Saturday, 7 December 2013

Can God Do Anything He Wants?

When I was a kid in Sunday School, the first things they taught us about God were these:

1) God can do absolutely anything He wants
2) God loves you (if you live to please Him)
3) You can ask God absolutely anything you want and He might do it.

Of course, a lot of people just said "Well, that's some awfully nice stuff to think about. For the hour" and went on with their lives.  Some of us, many of whom wanted to be friends with Spider-Man and the Hulk and Batman at that time, also wanted to be friends with a God of Whom these three facts were true.
    But then as so often happens, trying to actually see if these three things were really true messed up everything.  I believed that God could do absolutely anything He wanted.  I believed that He loved me.  And so I asked Him for things.  
   Sometimes just silly little things, but sometimes for the things that mattered more to me than anything else in the world.  And most often, almost always, I really didn't get what I asked for.  At all.  This made me wonder what to do with the above list of things. 
    Starting at the end of the pre-school Sunday School list, I was tempted to decide that maybe you couldn't ask God for much of anything after all, without being guaranteed disappointment.  God had a Plan, and wouldn't tell you what it was, clearly, and so you had to leave Him to it.  He wouldn't tell you what it was, even if you prayed about it all day for weeks, and He wouldn't alter it, so what was the point of praying?  What could you do when you had problems?  God had planned these problems, apparently. He put thorns into flesh and demanded they stay dug in there good.
     This led fairly logically to the second step.  Maybe God didn't love me.  Not really.  Maybe He used to, but He just didn't like me anymore.  Or maybe He kind of loved me, but was really angry at me all the time, because I liked stuff I wasn't supposed to (like Spider-Man).   In fact, if #2 wasn't exactly true, then what difference did #3 mak anyway?  
   I was raised to believe in a God who loved me as to Afterlife, but didn't like me one bit as to after dinner.  He loved me so very, very much that He wasn't, after all, going to torture me for all eternity, probably.  But He was absolutely going to require me to torture myself (and let other people torture me) especially at church, and just in general.  Life was a form of purgatory.  Saying no to joy pleased Him.  And if I didn't do that, He wouldn't really like me.  Wouldn't send me to Hell, and I could live a life free of the tortures/penances/sacrifices/martyrdom of church people and my culture, but I'd always know that He didn't like me any more and wouldn't give me anything I asked.  Which He'd never done anyway.
  So, if I didn't want anything that He wasn't already giving anyway, then things were cool.  But if I wanted something I didn't already have, or which Christians weren't supposed to want because it was fun, then I couldn't have anything I wanted.  That all seemed pretty dumb. What was the point?
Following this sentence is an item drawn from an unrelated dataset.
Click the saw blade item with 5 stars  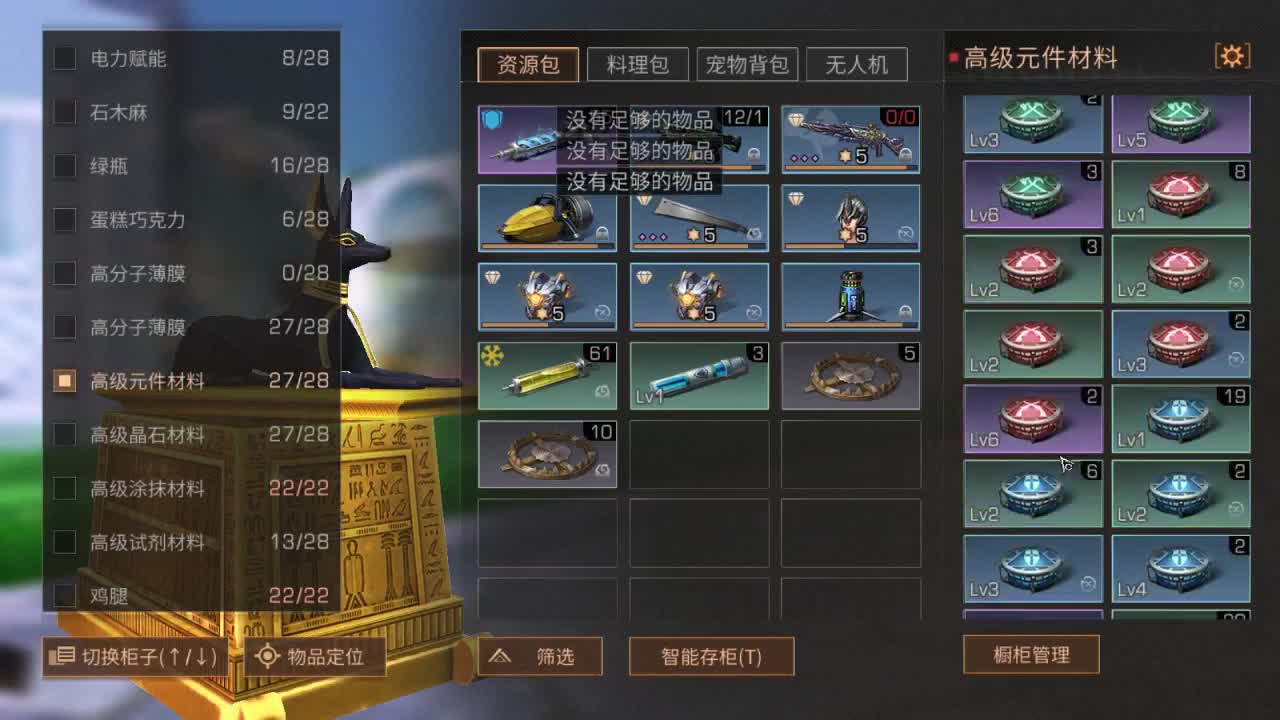(699, 217)
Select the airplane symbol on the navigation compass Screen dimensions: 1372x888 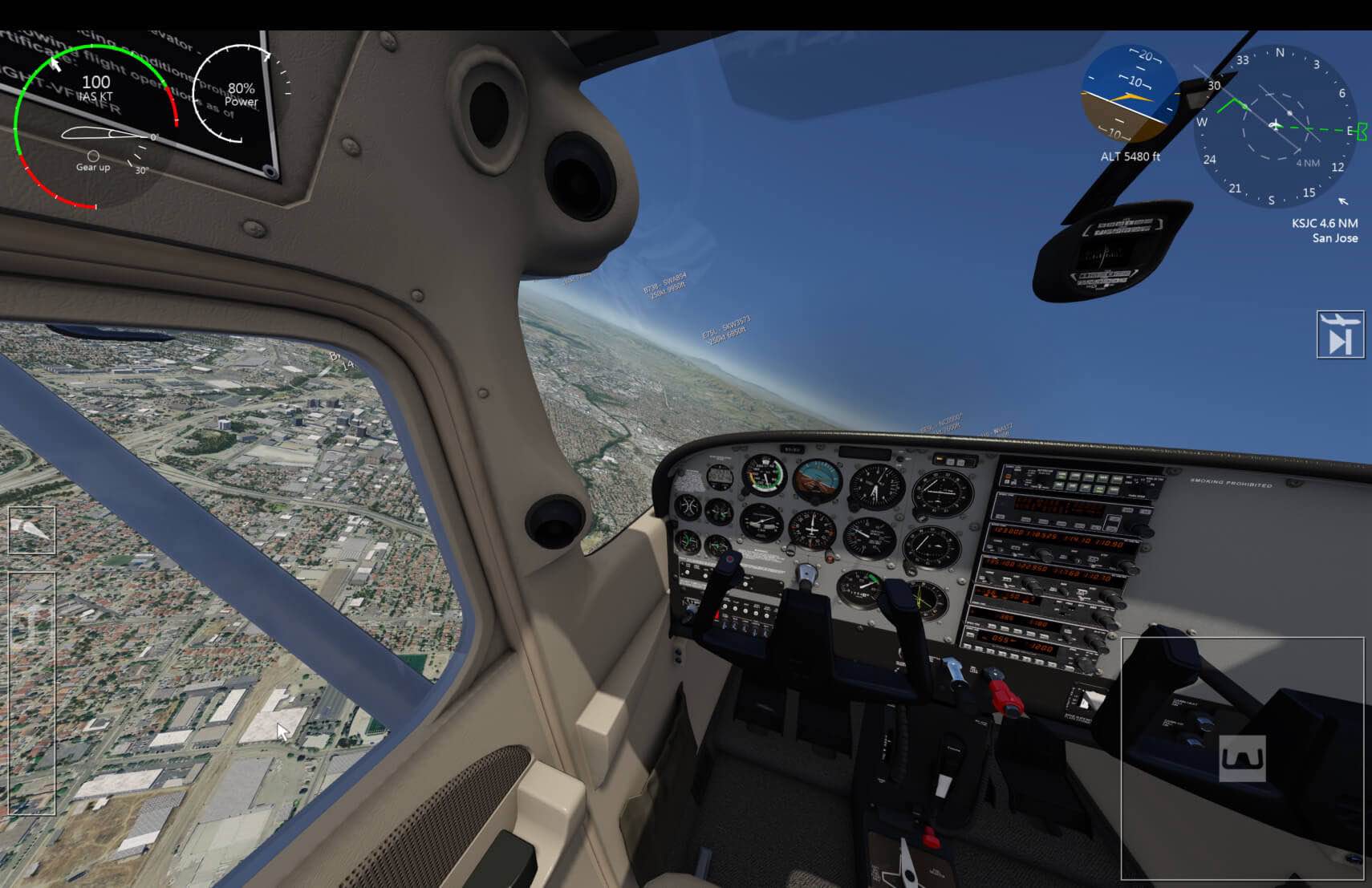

Thing is, though: what if #1 isn't true?  Then #2 and #3 can be true after all.  (I feel like C.S. Lewis, arguing like this)  Because if #2 isn't, practically speaking, true, if God doesn't exactly like you, apart from not sending you to Hell, and is always disappointed in (grieved with) you, having had NO IDEA what kind of person you'd grow up to be when He sent His Son to die for you, then #1 and #3 aren't really important at all.  
   But what if #1 isn't, practically speaking, true, and #2 and #3 are?
   What if, in order to let us be, to let us grow, to let us live lives, to let us play any part in our lives at all, God chooses to, and kinda "needs to" not force us in any number of ways?  What if He has to wait, too, to do things the way He does them?  What if, in order to have the relationship, dynamic (and creation) that He wants (because He knows it's good) He needs to let us name the animals, bargain like Abraham, question like Job, over-reach and blurt things out like Peter, so that we eventually find ourselves getting to the point where we can make certain choices that would not previously have occurred or appealed to us?
   Maybe He has to help us grow to the point where we even think to, feel like, and become able to actually make choices that work for Him.  Maybe He has to "wait" too.  For us. Like us.  Maybe if He forces us, or utterly thwarts us, that defeats His purposes utterly.  Maybe if He keeps us from screwing up, from hurting ourselves, our planet, animals and other people, this defeats those purposes.  So, maybe He lets us do horrible things and doesn't stop us, and is there when we need to dig our way out.  Maybe He humours us as we pursue worthless things.
   So maybe God can only in theory do anything He wants, but in practice, there are any number of things that He wouldn't do, because they'd defeat What He's Up To.  Maybe He sees good, and wants us to see it too, and be involved in it.  (I know.  Maybe, maybe, maybe.  Trying to believe the bible, here.  Let me know what works for you, for decades and decades.)
   So if #1 isn't practically true, then #2 and #3 might be.  And I want them to be true.